Metin bölümü –

HÜDA PAR Genel Başkanı Zekeriya Yapıcıoğlu: İnancımıza aykırı hiçbir kanun çıkarmayacağız
HÜDA PAR Genel Başkanı Zekeriya Yapıcıoğlu, memleket gezileri kapsamında geldiği Konya'da temaslarının son gününde parti üyeleriyle buluştu, gündeme ilişkin önemli değerlendirmelerde bulundu.
Konya'da bir konferans salonunda üyelerine seslenen HÜDA PAR Genel Başkanı Zekeriya Yapıcıoğlu; partisinin çalışmaları, güncel siyasi meselelere bakışı, seçim çalışmaları ve diğer partilerle aralarındaki farklardan söz etti.
Halkın yaşadığı ekonomik sıkıntılara da değinen Yapıcıoğlu, partililere de söz hakkı vererek sorularını cevapladı, önerilerini dinledi.
Yapıcıoğlu, memleket gezileri kapsamında yapmış olduğu çalışmalardan bahsedersek, parti üyelerinin seçim çalışmalarına hız vermelerini istedi.
Seçimlerde HÜDA PAR'ın hedeflerine ilişkin konuşan Yapıcıoğlu, ilk olarak barajı aşmayı bu olmazsa da en azından yüzde 3'lük bir oy oranına ulaşmayı hedef olarak seçtiklerini söyledi.
Seçim anketlerine ilişkin medyada verilen sonuçların doğruları yansıtmadığını dile getiren Yapıcıoğlu, çoğu ankete dahil edilmedikleri için HÜDA PAR'ın oy oranının kamuoyundan gizlendiğine işaret etti.

(Bir veri bloğu)

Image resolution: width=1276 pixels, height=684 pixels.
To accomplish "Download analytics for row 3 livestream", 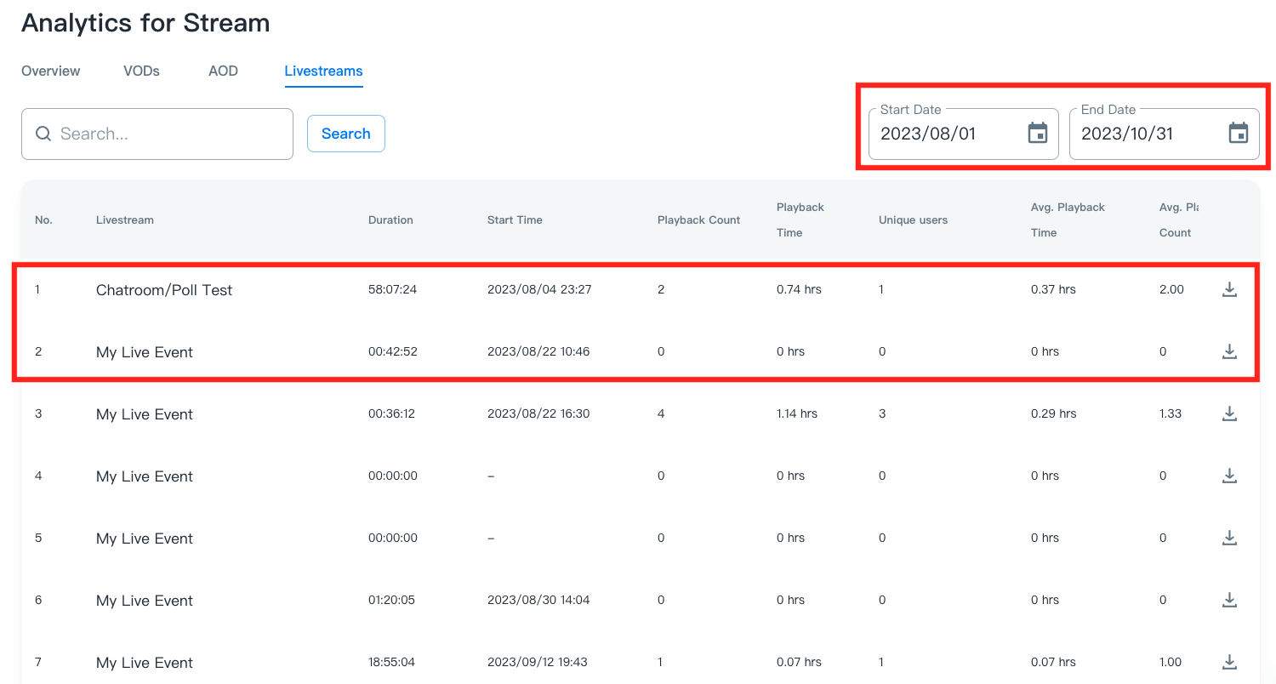I will click(1229, 413).
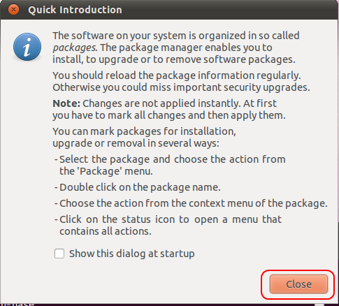Click the blue information icon
The image size is (339, 306).
point(27,47)
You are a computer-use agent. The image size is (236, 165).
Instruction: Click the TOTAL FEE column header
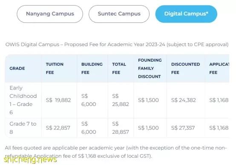point(119,68)
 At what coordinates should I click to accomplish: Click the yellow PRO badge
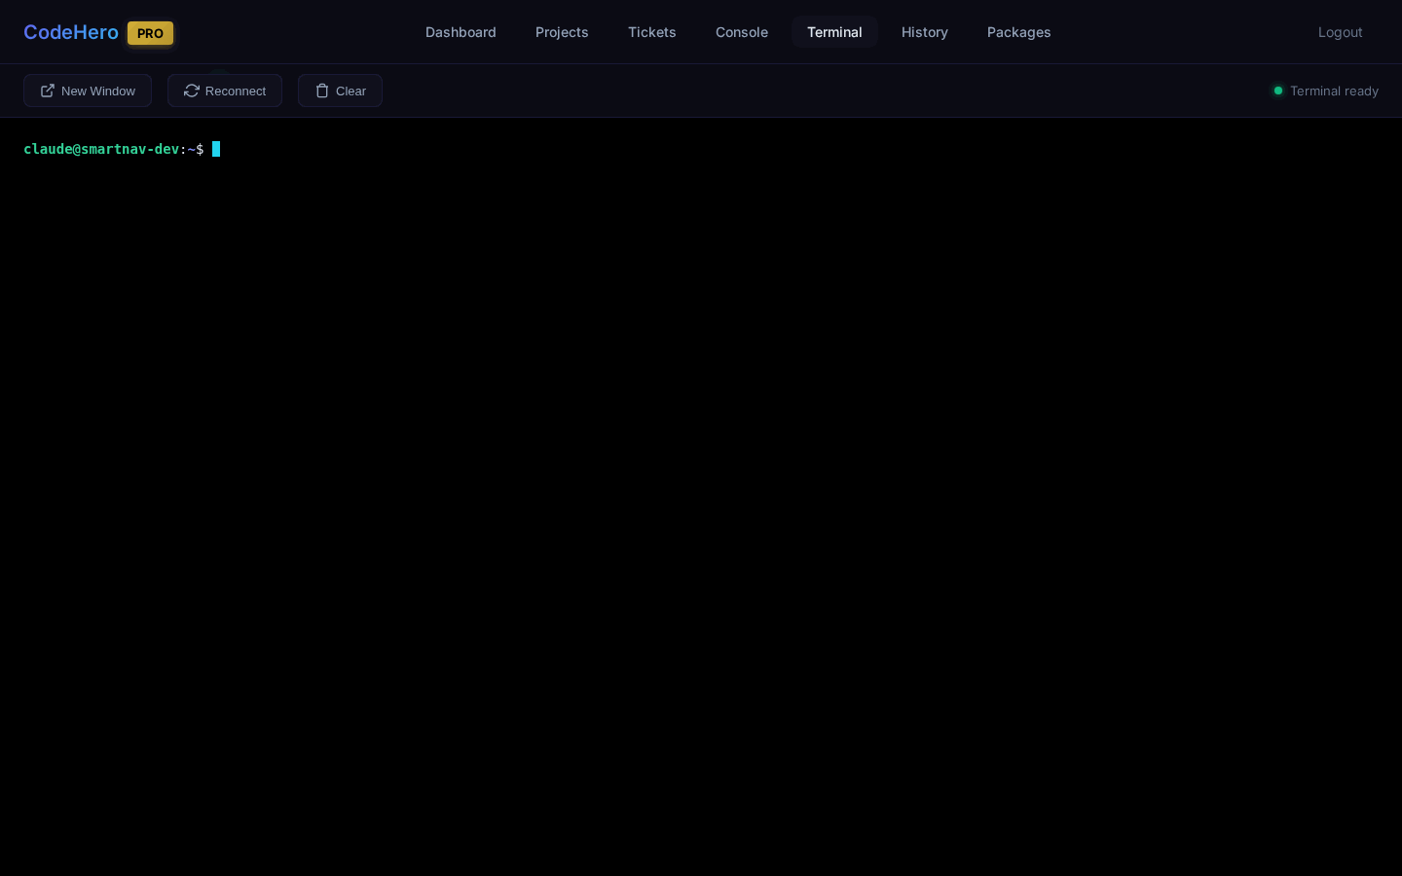click(x=150, y=33)
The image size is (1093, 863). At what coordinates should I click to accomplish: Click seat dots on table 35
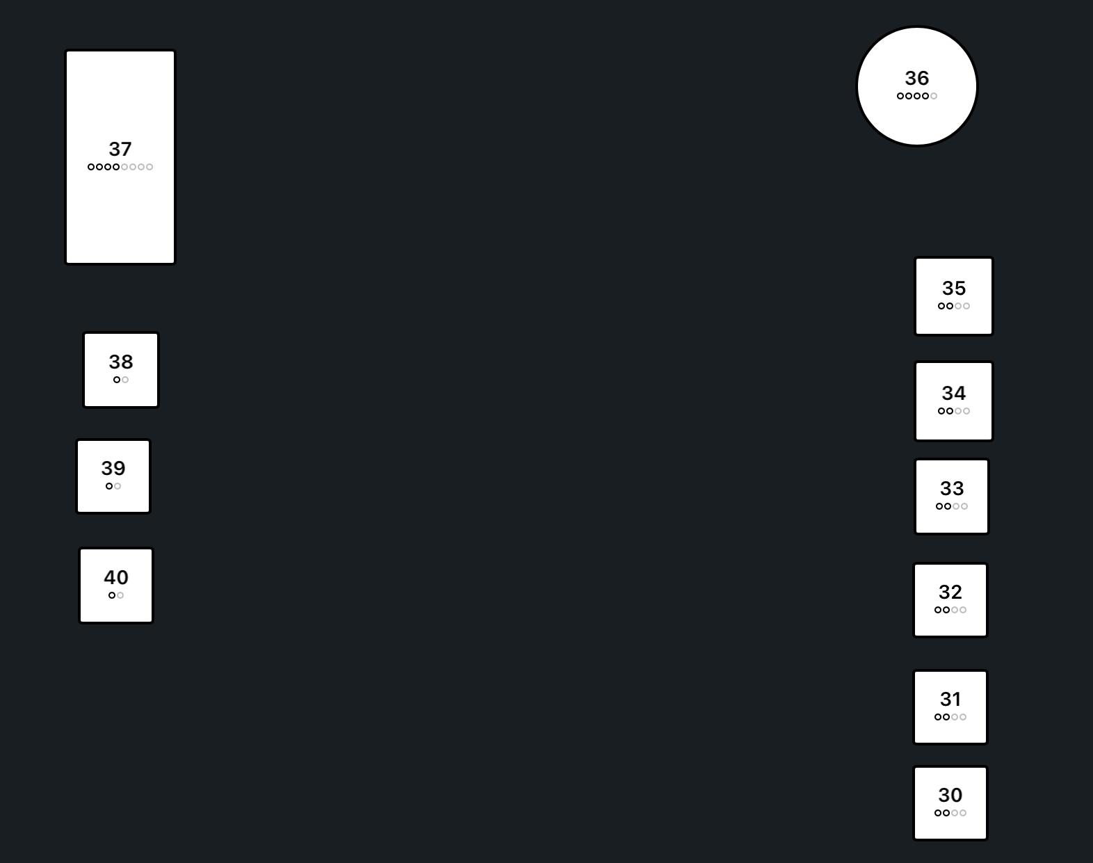[x=954, y=306]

Yapılacak işler –
**A.** HÜDA PAR haberine göre Yapıcıoğlu, baraj aşılamazsa en az hangi oy oranını hedeflediklerini söyledi?
**B.** HÜDA PAR haberinde "HÜDA PAR Genel Başkanı Zekeriya Yapıcıoğlu: İnancımıza" ifadesinden "cevapladı, önerilerini dinledi." ifadesine kadar olan kısmı aynen tekrar yaz.
**C.** Aşağıdaki cümleler HÜDA PAR haberiyle uyuşuyor mu? Her biri için evet ya da hayır de ve haberden belirleyici sözleri aynen alıntıla.
(i) Yapıcıoğlu, Konya'daki temaslarının ilk gününde parti üyeleriyle buluştu.
(ii) Yapıcıoğlu, partililerin sorularını cevapladı.
(iii) Yapıcıoğlu, medyada verilen anket sonuçlarının doğruları yansıttığını söyledi.

Görev cevapları –
**A.** En azından yüzde 3'lük bir oy oranını.

**B.**
HÜDA PAR Genel Başkanı Zekeriya Yapıcıoğlu: İnancımıza aykırı hiçbir kanun çıkarmayacağız
HÜDA PAR Genel Başkanı Zekeriya Yapıcıoğlu, memleket gezileri kapsamında geldiği Konya'da temaslarının son gününde parti üyeleriyle buluştu, gündeme ilişkin önemli değerlendirmelerde bulundu.
Konya'da bir konferans salonunda üyelerine seslenen HÜDA PAR Genel Başkanı Zekeriya Yapıcıoğlu; partisinin çalışmaları, güncel siyasi meselelere bakışı, seçim çalışmaları ve diğer partilerle aralarındaki farklardan söz etti.
Halkın yaşadığı ekonomik sıkıntılara da değinen Yapıcıoğlu, partililere de söz hakkı vererek sorularını cevapladı, önerilerini dinledi.

**C.**
(i) Hayır: "temaslarının son gününde parti üyeleriyle buluştu"
(ii) Evet: "partililere de söz hakkı vererek sorularını cevapladı"
(iii) Hayır: "Seçim anketlerine ilişkin medyada verilen sonuçların doğruları yansıtmadığını dile getiren"